Looking up this glyph in the gucharmap application, using the same font family, is usually sufficient to learn where it's taken from. Gucharmap will display the origin font when you right-click on a glyph[1].
In-depth font testing
Pravin Satpute published this nice How to test OpenType Fonts article.
Known problems
Problems are tagged by CC-ing the SIG bugs list when the upstream issue tracker allows it (any bugzilla) or by CC-ing a specific user (fedorafonts) otherwise.

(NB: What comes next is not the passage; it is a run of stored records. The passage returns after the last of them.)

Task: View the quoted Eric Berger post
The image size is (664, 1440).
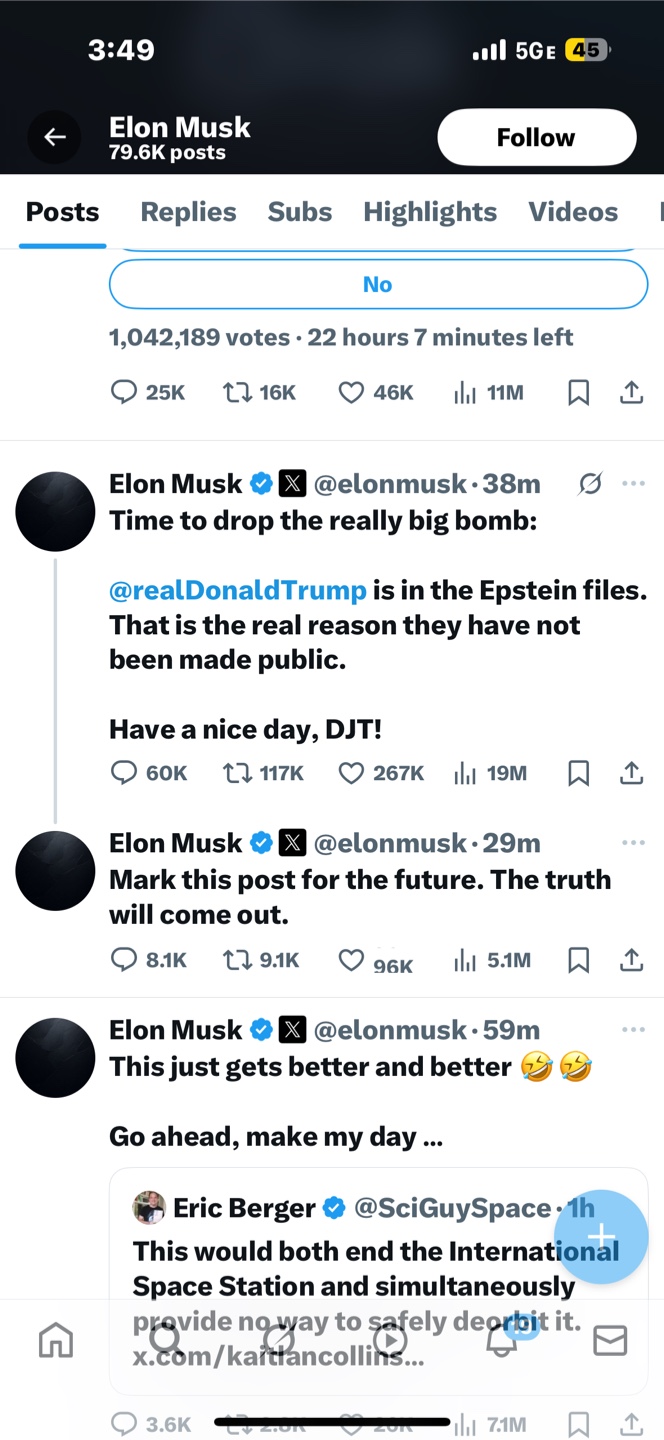Action: [x=378, y=1281]
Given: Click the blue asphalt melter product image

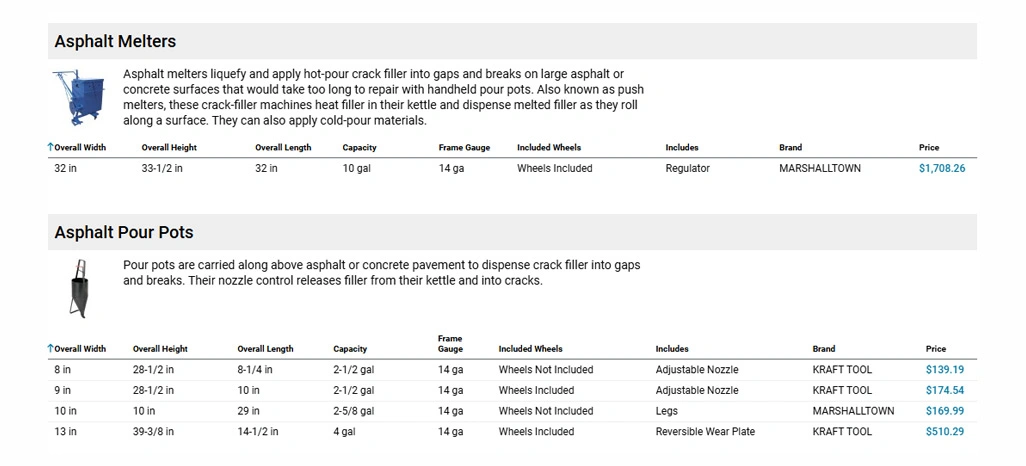Looking at the screenshot, I should [x=79, y=98].
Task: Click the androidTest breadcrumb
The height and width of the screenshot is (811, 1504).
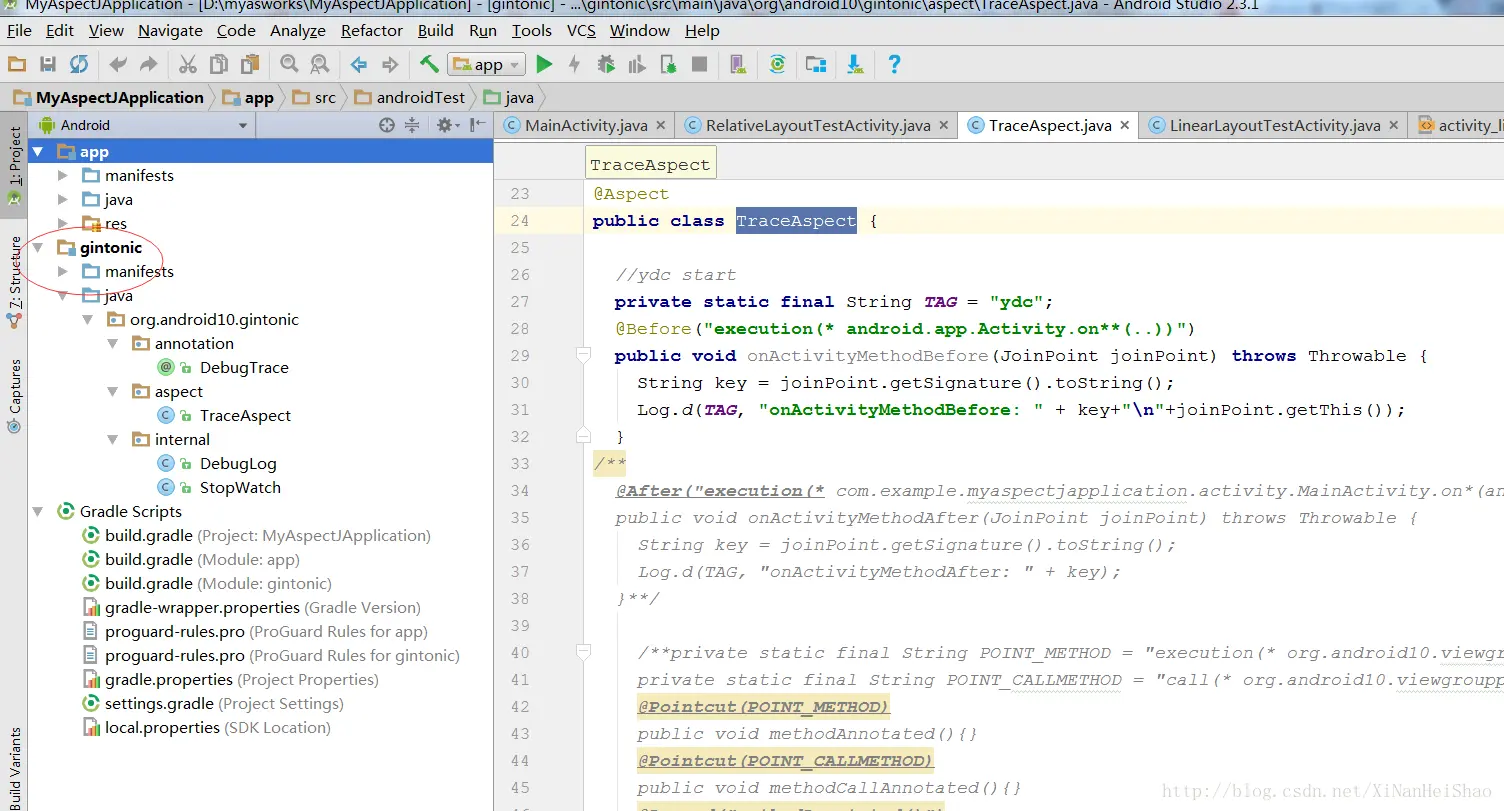Action: tap(421, 97)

Issue tracker | Description | Issues | Tagging method and other comments |
---|---|---|---|
bugzilla.redhat.com | Fedora package grouping (comps), specific Fedora code changes | Problem list | CC the bugs list |
bugzilla.freedesktop.org | Fontconfig, HarfBuzz, DejaVu, Freetype… | Problem list | |
bugzilla.gnome.org | Pango | Problem list | |
bugs.kde.org | KDE (Konqueror…) | Problem list | |
bugzilla.mozilla.org | Firefox, Thunderbird… | Problem list | |
bugs.webkit.org | Webkit | Problem list |
- ↑ Note, however that pango-enabled apps will not substitute glyphs on a per-glyph basis, but will try to take surrounding glyphs into account. Thus they may not use exactly the same rules as gucharmap, and you may need to check several fonts in gucharmap before finding where a glyph is taken from.